§ Task prompt: Quote the records below in full, exactly as given, with the images taken out.

§ Extracted data:

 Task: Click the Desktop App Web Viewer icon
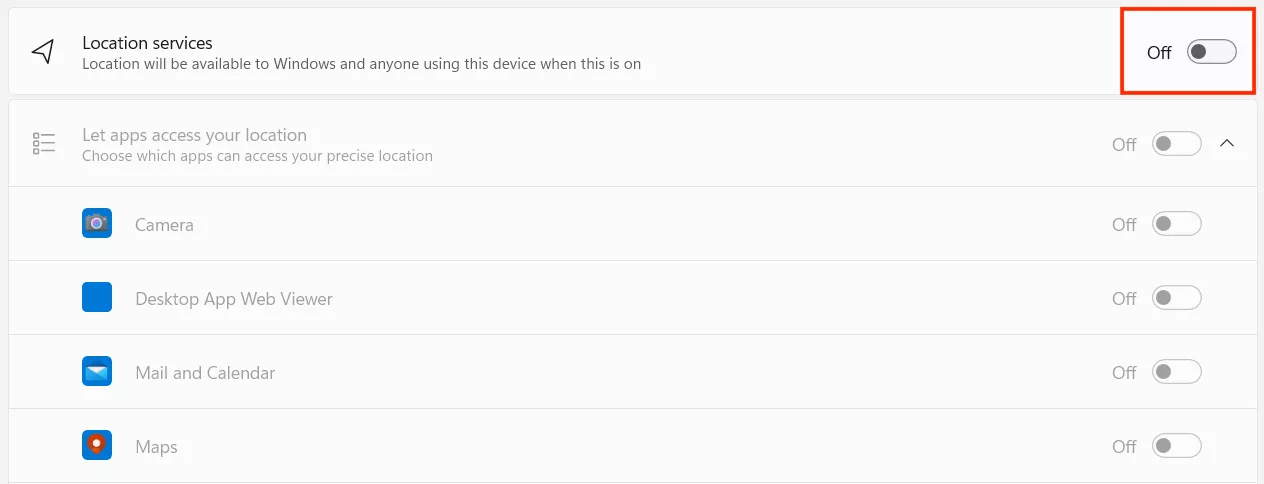coord(97,298)
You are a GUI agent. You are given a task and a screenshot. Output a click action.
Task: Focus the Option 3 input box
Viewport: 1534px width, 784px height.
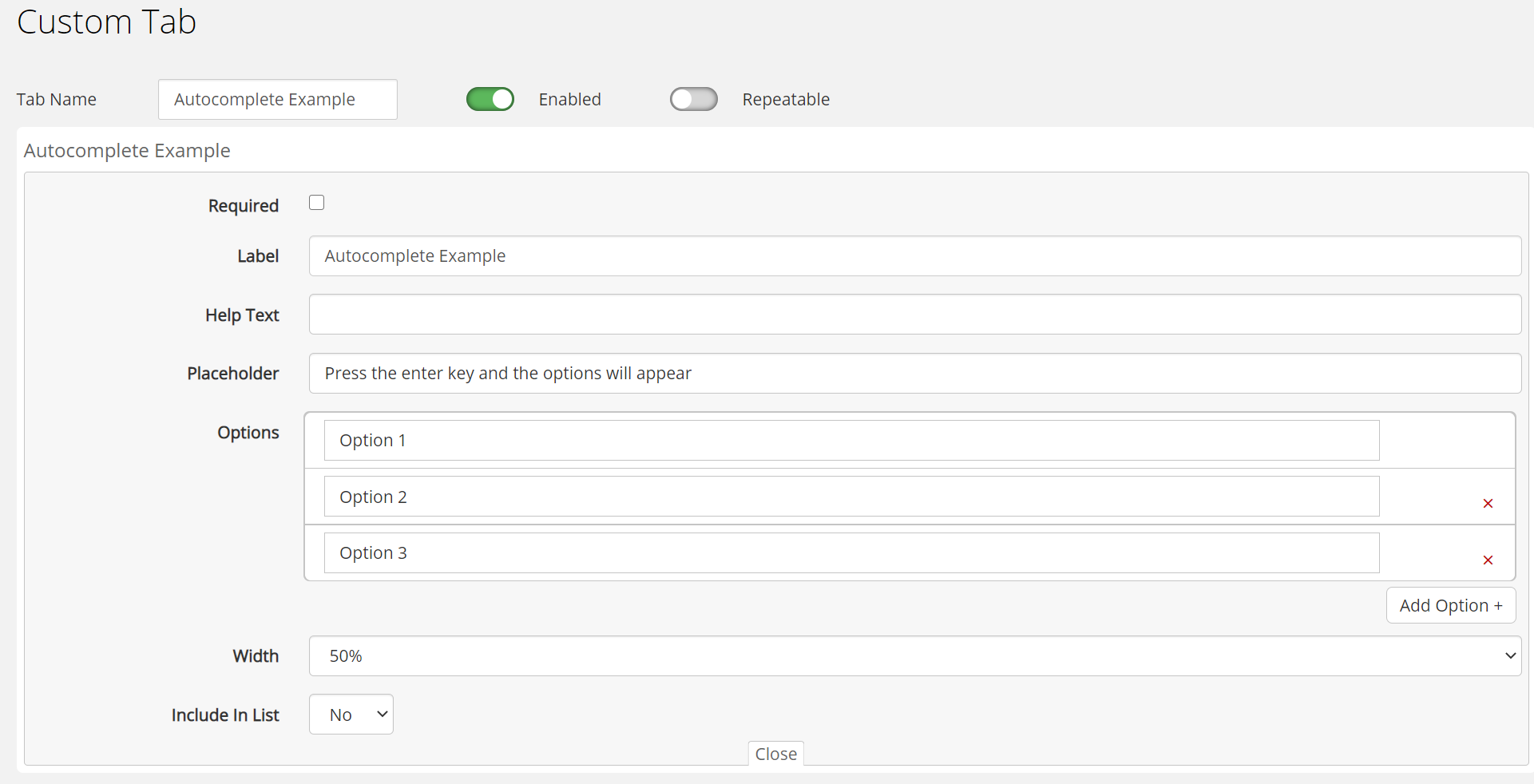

§ Exercise answer:
 Task: Click the Desktop App Web Viewer icon
coord(97,298)
You are a GUI agent. You are given a task and a screenshot. Output a click action.
Task: Focus the Option 3 input box
Viewport: 1534px width, 784px height.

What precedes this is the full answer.